Sur le front économique, elle veut savoir si les critères d’admissibilité aux mesures d’aide aux entreprises assurent un traitement équitable des demandes. Elle s’étonne qu’une petite partie seulement de l’aide annoncée aux entreprises ait été versée en date du 30 octobre – à peine 11 %. Autre sujet de préoccupation : est-ce que le gouvernement a assuré un équilibre entre la nécessité d’assouplir les règles pour verser l’aide rapidement et le maintien d’un contrôle suffisant des demandes ? Elle s’intéressera également à la « planification de mécanismes de reddition de comptes pour s’assurer que [les mesures d’aide] atteignent leurs objectifs ».

Impacts du délestage

La VG évaluera le délestage des activités chirurgicales. Elle se penchera sur l’augmentation des listes d’attente et des délais, sur l’impact des reports sur la qualité de vie des patients et sur la planification du rattrapage des opérations.

Le ministère de l’Éducation n’échappera pas à l’enquête. « Le taux d’échec pour les secondaires IV, secondaires V, on voit que c’est une préoccupation, donc on a voulu voir dans quelle mesure est-ce que l’éducation à distance avait été mise en place de façon appropriée », a affirmé Guylaine Leclerc. Elle s’intéressera à l’augmentation du taux d’échec scolaire, mais aussi aux « disparités des pratiques d’enseignement à distance entre les établissements » et aux mesures prises pour rattraper les retards causés par la fermeture des écoles.
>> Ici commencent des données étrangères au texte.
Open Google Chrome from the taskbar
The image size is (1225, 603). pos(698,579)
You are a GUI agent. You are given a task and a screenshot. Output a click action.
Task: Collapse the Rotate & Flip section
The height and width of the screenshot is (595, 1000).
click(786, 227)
Au chapitre de l’hébergement des personnes âgées, la VG se demande si le gouvernement a fait une planification digne de ce nom avant de se lancer dans la construction de maisons des aînés, promesse électorale de la Coalition avenir Québec. « Est-ce qu’on a encore besoin d’autant de CHSLD et de maisons des aînés ? C’est quelque chose qu’on va regarder. Est-ce qu’ils ont planifié en tenant compte des besoins futurs ? Est-ce qu’on s’en va plus vers des soins à domicile ? Ce sont des questions qu’on va souhaiter qu’elles soient répondues avant de débuter la construction des infrastructures », a-t-elle indiqué.

Les premières conclusions de son enquête seront présentées cet automne – sur l’aide aux entreprises, la télésanté et la cybersécurité. Les autres seront dévoilées au printemps 2022, puis à l’automne 2022 – donc, dans ce dernier cas, après les prochaines élections générales.

Les 21 milliards de dépenses en quatre ans se déclinent ainsi :

• 5,2 milliards en prêts et en subventions aux entreprises ;

• 4,3 milliards dans l’achat d’équipements de protection individuelle ;

• 2,9 milliards pour le devancement de projets d’infrastructures ;

• 2,5 milliards pour du soutien financier aux particuliers et aux travailleurs ;

• 2,4 milliards dans l’embauche de personnel et les primes aux travailleurs de la santé ;

• 2,2 milliards en subventions aux municipalités ;

• 466 millions pour augmenter la capacité de dépistage ;

• 275 millions pour les mesures de protection et de sécurité pour le personnel de la santé ;

• 151 millions en publicités liées à la pandémie (seulement de mars 2020 à janvier 2021) ;

• 108 millions pour soutenir les organismes communautaires ;

• 100 millions pour augmenter le financement des services en santé mentale ;

• 166 millions dans diverses autres dépenses destinés à « renforcer le système de santé ».

Au total, pour le secteur de la santé, on parle de 8 milliards de dollars de dépenses en quatre ans.